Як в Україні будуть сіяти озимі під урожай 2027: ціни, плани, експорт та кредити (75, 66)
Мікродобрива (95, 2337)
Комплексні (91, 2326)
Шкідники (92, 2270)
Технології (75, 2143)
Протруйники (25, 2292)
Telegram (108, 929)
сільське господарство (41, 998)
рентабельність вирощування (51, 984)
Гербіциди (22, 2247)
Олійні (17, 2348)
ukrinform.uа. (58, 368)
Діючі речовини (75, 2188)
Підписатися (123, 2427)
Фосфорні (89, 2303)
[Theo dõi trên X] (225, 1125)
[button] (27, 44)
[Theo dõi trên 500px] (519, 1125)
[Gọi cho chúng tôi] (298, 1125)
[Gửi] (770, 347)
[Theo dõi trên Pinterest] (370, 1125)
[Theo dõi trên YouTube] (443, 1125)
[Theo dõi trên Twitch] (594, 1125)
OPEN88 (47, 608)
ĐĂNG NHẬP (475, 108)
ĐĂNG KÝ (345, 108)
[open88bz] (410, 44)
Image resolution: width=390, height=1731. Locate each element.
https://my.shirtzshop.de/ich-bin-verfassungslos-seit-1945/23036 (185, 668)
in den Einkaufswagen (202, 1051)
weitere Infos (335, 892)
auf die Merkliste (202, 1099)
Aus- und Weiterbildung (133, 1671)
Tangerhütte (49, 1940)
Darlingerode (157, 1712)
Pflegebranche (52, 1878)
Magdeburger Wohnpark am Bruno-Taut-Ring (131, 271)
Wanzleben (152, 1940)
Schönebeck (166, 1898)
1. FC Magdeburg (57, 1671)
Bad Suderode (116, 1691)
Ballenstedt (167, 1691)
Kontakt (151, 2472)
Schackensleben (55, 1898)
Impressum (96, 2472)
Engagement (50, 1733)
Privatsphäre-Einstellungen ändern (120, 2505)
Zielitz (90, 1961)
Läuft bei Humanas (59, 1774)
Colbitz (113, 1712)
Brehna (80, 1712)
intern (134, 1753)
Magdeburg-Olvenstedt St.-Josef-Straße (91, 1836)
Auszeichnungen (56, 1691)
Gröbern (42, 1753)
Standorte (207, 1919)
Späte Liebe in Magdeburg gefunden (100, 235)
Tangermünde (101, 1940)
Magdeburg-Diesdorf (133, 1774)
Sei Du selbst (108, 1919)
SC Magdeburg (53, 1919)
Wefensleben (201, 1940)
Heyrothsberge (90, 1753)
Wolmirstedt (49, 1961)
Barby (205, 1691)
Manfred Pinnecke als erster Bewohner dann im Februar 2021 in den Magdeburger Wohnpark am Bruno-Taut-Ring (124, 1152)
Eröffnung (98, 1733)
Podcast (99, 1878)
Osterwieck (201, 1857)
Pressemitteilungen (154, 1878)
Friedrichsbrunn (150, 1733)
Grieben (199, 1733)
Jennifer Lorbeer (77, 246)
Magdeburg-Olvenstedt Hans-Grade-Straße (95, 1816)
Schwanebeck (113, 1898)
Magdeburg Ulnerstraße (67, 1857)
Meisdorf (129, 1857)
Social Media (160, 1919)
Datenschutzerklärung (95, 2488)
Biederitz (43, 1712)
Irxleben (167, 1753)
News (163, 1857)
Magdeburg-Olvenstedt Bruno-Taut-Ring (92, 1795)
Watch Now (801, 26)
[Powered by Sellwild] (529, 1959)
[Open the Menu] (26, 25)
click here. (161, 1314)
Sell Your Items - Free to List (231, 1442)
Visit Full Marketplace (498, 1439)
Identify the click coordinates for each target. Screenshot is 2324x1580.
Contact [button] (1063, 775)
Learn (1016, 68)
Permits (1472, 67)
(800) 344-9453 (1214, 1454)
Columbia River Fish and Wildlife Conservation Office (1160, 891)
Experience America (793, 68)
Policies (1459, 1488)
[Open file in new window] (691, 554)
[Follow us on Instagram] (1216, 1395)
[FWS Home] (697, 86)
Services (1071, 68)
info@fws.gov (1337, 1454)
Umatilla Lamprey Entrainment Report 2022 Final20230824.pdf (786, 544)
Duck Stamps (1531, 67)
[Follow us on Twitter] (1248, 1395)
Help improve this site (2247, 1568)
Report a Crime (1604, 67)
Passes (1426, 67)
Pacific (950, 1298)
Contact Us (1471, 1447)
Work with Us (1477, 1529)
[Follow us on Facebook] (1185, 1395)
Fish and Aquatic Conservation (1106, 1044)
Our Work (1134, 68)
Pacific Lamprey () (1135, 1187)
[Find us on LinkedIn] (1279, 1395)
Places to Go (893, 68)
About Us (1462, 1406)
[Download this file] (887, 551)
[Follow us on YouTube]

▸ WHAT YOU SHOULD DO
Your task for the entries above: copy exactly the span starting with the line with "Шкідники (92, 2270)" and going on through the line with "Фосфорні (89, 2303)", both lines included, and nothing else.

▸ WRITTEN SOLUTION
Шкідники (92, 2270)
Технології (75, 2143)
Протруйники (25, 2292)
Telegram (108, 929)
сільське господарство (41, 998)
рентабельність вирощування (51, 984)
Гербіциди (22, 2247)
Олійні (17, 2348)
ukrinform.uа. (58, 368)
Діючі речовини (75, 2188)
Підписатися (123, 2427)
Фосфорні (89, 2303)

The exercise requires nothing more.